We are now in uncharted territory and Wenger has two choices for today’s team selection:
1) He gives the same players a chance to make some sort of amends by picking them again.
2) He follows up his big talk with some action and drops those who’ve not been pulling their weight.
Wenger is not a fan of option two. His man management strategy has generally been to keep picking players he has faith in no matter how badly they perform, offering the carrot instead of the stick. In certain cases it works well — Song, Koscielny and even van Persie are now established first-choice players despite uncertain starts to their Arsenal careers. Wenger supporters often cite this as a reason to keep faith in him, but there have been far more players who haven’t responded to his gentle, fatherly nurturing — Denilson, Bendtner, Eboue, Aliadiere, Senderos and Traore spring to mind.
You want £90k a week? Show that you deserve it then
Now would be the ideal opportunity to hammer home the message that having talent and potential isn’t enough — you need application, spirit and a competitive edge. They need to show a burning desire to win and not be allowed to simply go through the motions safe in the knowledge they’ll be picked for the next game no matter what.
Wenger would be well within his rights to drop some or all of Walcott, Song, Rosicky, Ramsey and Djourou. In fact it would be long overdue in some cases. He could replace them with Oxlade-Chamberlain, Coquelin, Gervinho, Benayoun and Squillacci.
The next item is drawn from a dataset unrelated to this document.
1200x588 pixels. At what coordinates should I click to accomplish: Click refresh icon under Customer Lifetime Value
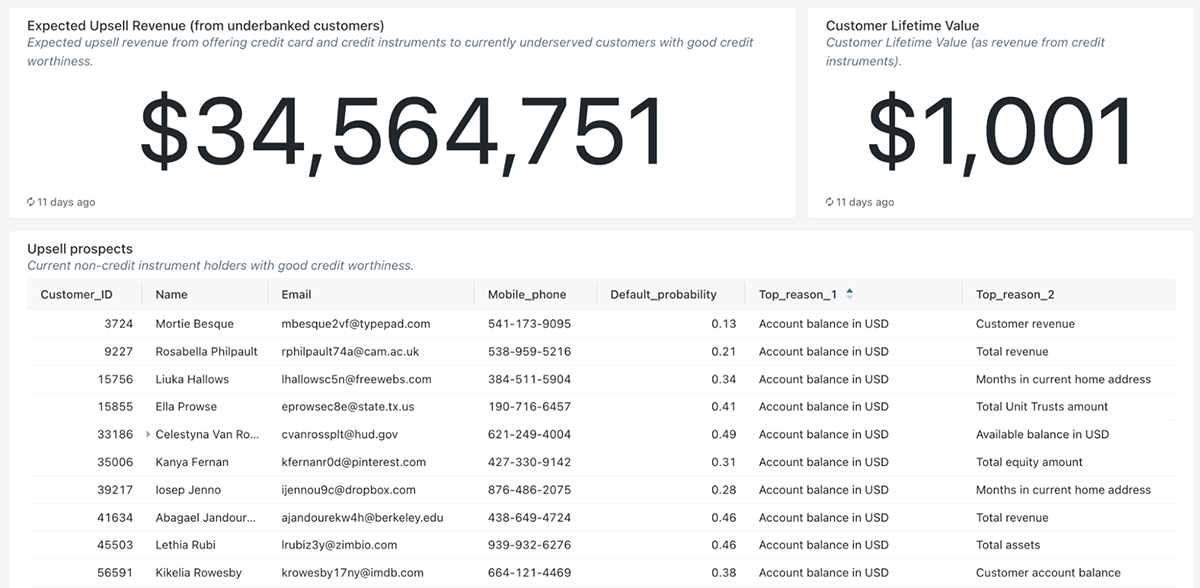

Yes, even Squillacci — could he really play any worse than Djourou did?
So which way will Wenger go and what are the ramifications?
If he chooses option one and the team doesn’t respond, it’s a disaster. It would be a clear sign that Wenger has lost the dressing room and can’t motivate the players any longer. If he cannot coax a reaction from them after the fallout from Milan, it’s evidence these players no longer believe in him or his methods.
If they do respond though, we may well save a season that is heading for disaster. As I write this I have one eye on a woeful Chelsea performance against Birmingham in the FA Cup — they are in freefall and as inconsistent as we are I feel we can still nick fourth place from them if Wenger can somehow instill some hunger and desire in his team.
If he goes with option two it could be seen as an admittance from Wenger that placating these players and accepting their mediocre performances for so long has been a mistake. It may even hint at a shift in his principles and the emergence of a more ruthless Wenger, which I don’t think would be a bad thing at all.
I don’t know what the correct course of action is for today, but then I’m not paid £7m a year to figure that out. I hope he makes the right call and my gut tells me he will go with option one. What I do know is that today’s team selection and subsequent performance carries a lot more significance than usual. I think we are going to find out an awful lot about the players and Wenger by the end of the day.